We are reporting snapshot isolation anomalies found in DGraph. In particular, Dgraph transactions have seen overwritten values.
Report a Dgraph Bug
What version of Dgraph are you using?
Dgraph version : v21.12.0
Dgraph codename : zion
Dgraph SHA-256 : 078c75df9fa1057447c8c8afc10ea57cb0a29dfb22f9e61d8c334882b4b4eb37
Commit SHA-1 : d62ed5f15
Commit timestamp : 2021-12-02 21:20:09 +0530
Branch : HEAD
Go version : go1.17.3
jemalloc enabled : true
Have you tried reproducing the issue with the latest release?
Yes.
What is the hardware spec (RAM, OS)?
-
Spec: Aliyun ecs.c6e.large cloud VM
-
OS: Ubuntu 20.04 LTS
-
Environment: Docker dgraph/dgraph:latest
-
RAM: 4G
Steps to reproduce the issue (command/config used to run Dgraph).
We are using the docker-compose to run dgraph [1] (see the code block at the end for reference).
We setup the database to simulate a key-value store, using uid as the key [2].
val: int .
type KV {
val
}
The initial values are first inserted into the database [3]. We then spawn a number of threads (sessions) to do random reads and writes to the database, and record the results [4]. The values written to a single uid are unique.
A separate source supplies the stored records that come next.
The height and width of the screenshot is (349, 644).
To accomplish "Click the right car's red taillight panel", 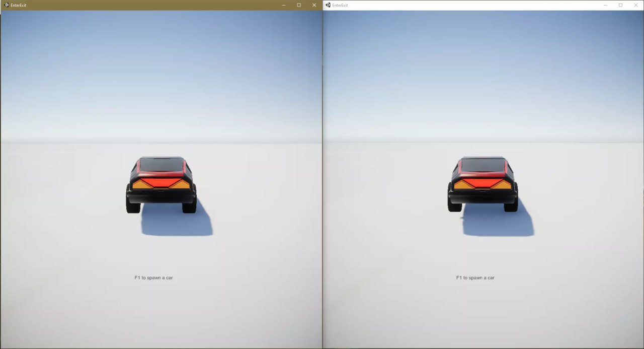I will click(482, 182).
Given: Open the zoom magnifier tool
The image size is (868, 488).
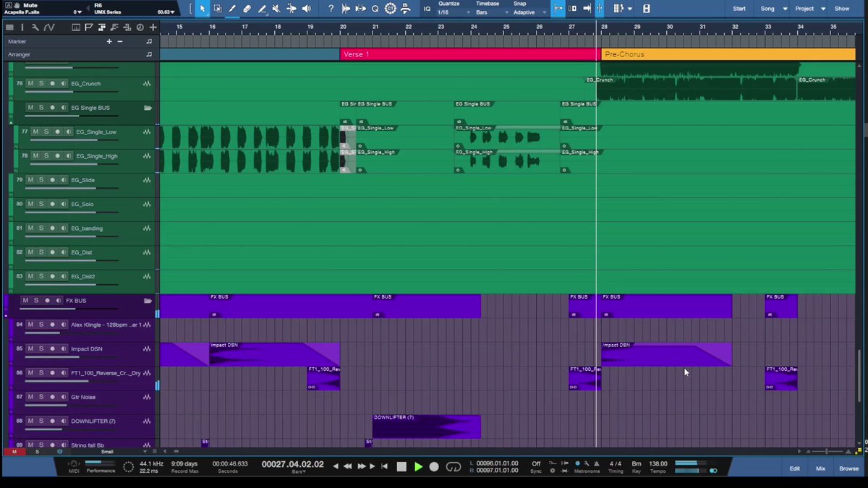Looking at the screenshot, I should pos(375,9).

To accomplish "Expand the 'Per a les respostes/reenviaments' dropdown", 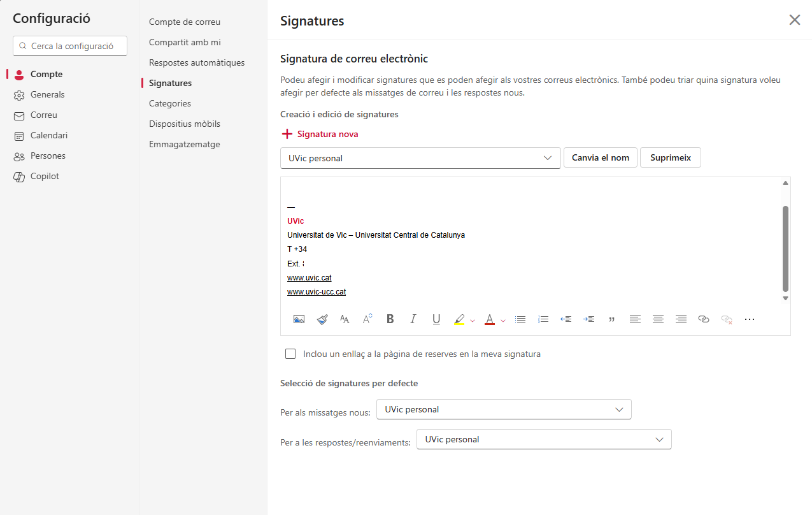I will point(544,439).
We then use a verifier [5] to check where are violations of snapshot isolation (SI) in the results.
The complete script to run the tests can be found at [6].
Please note that the chance of reproducing this varies on deployment: On the cloud VM listed in the hardware spec. section, the anomaly occurs almost every run, while it takes about 30 mins to find an anomaly on a laptop with 16GB memory and a 6-core CPU.
Expected behaviour and actual result.
As per the docs [7], dgraph should support snapshot isolation, and all commits before a transaction should be visible to it. However, we have found violations of SI in our tests. An instance is shown below:
Each transaction in this graph is identified by a pair (session id, transaction id)
. Transactions with smaller ids are executed before those with bigger ones in a session. We use R(uid, value)
and W(uid, value)
to denote reads and writes. The start_ts of each transaction is also included in the graph. The edges in this graph means the ordering of transactions. There are session orders (SO, because transactions in a session are executed one after another), write-read order (WR, which means a value is written by one transaction and read by another), and write-write order (WW, two transactions have written to the same uid, so they can not execute concurrently under SI due to write conflict)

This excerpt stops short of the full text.